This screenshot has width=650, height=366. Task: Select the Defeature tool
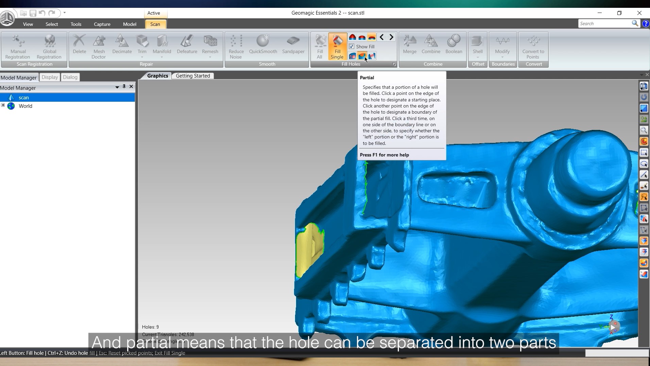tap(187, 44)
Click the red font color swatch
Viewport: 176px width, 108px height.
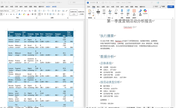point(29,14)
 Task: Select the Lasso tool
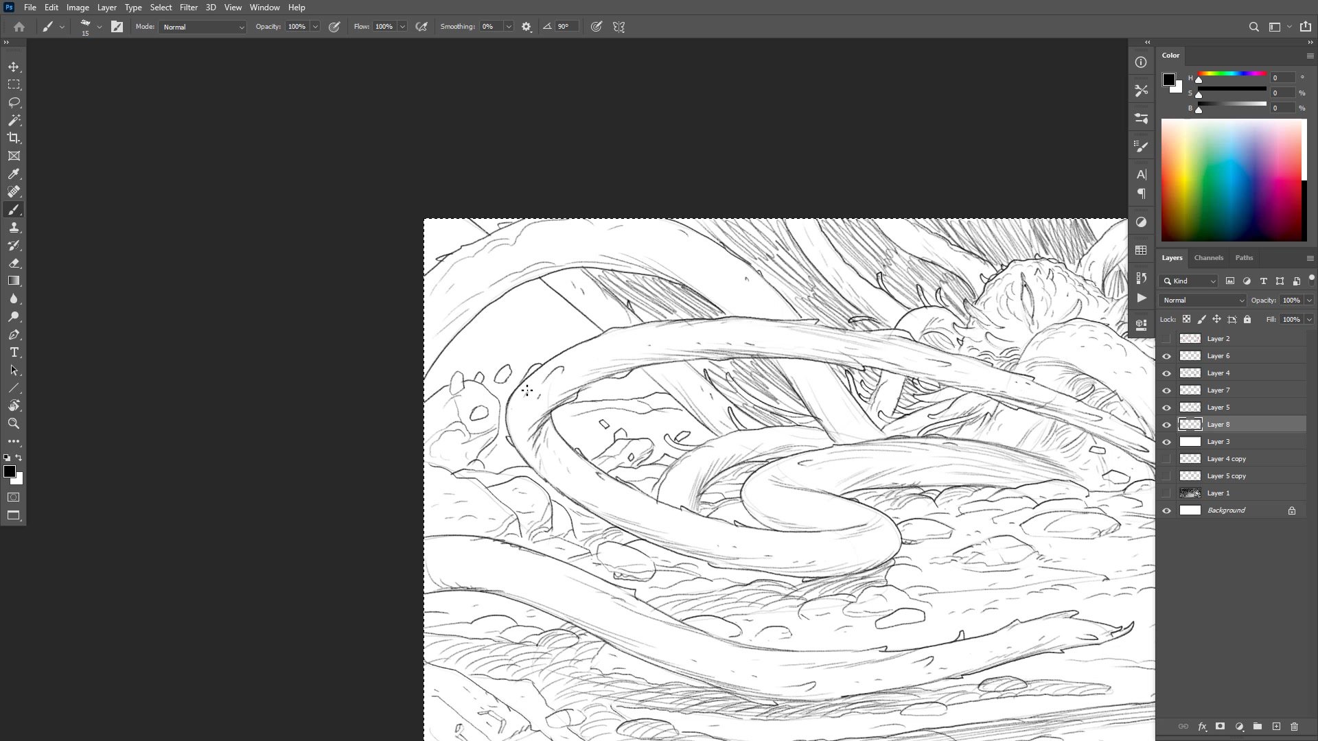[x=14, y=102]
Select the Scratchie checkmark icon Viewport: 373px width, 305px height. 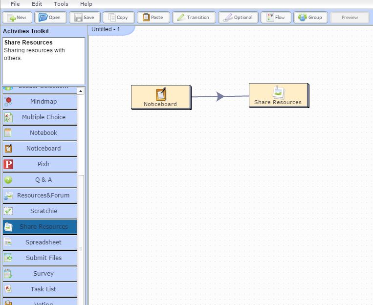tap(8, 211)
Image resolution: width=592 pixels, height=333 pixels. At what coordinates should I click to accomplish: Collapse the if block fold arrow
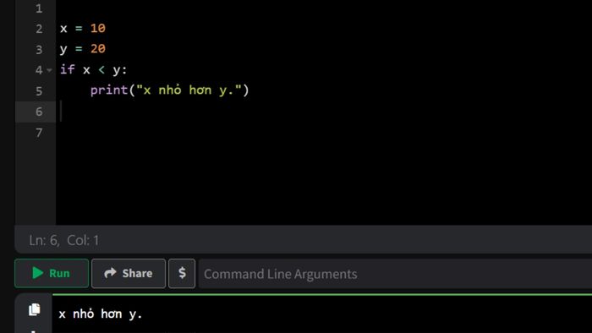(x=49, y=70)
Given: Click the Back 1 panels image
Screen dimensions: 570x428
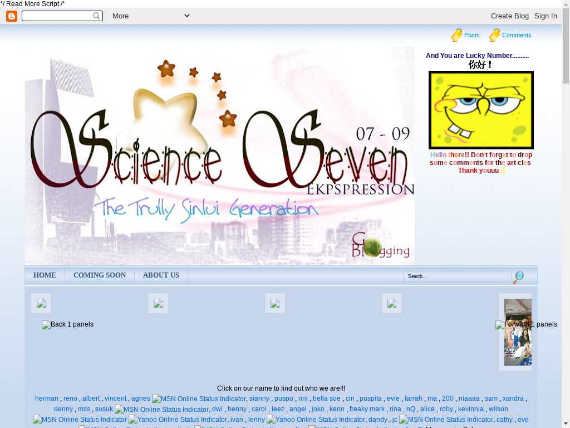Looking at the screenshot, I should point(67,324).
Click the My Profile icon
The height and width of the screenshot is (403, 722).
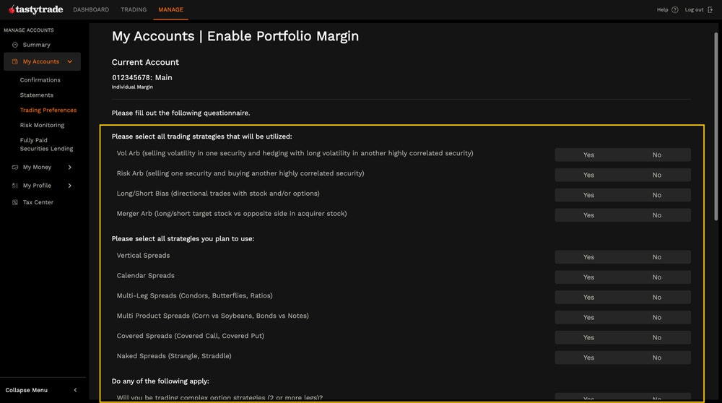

◆ ◆ ◆ ◆ ◆

*REQUIRED WORK:*
Can you copy out, word for word, every line of the records from the line containing "Given: Click the Back 1 panels image" up to and including the last line, leaving the pictures out?

*ANSWER TO THE TASK:*
Given: Click the Back 1 panels image
Screen dimensions: 570x428
Looking at the screenshot, I should point(67,324).
Click the My Profile icon
The height and width of the screenshot is (403, 722).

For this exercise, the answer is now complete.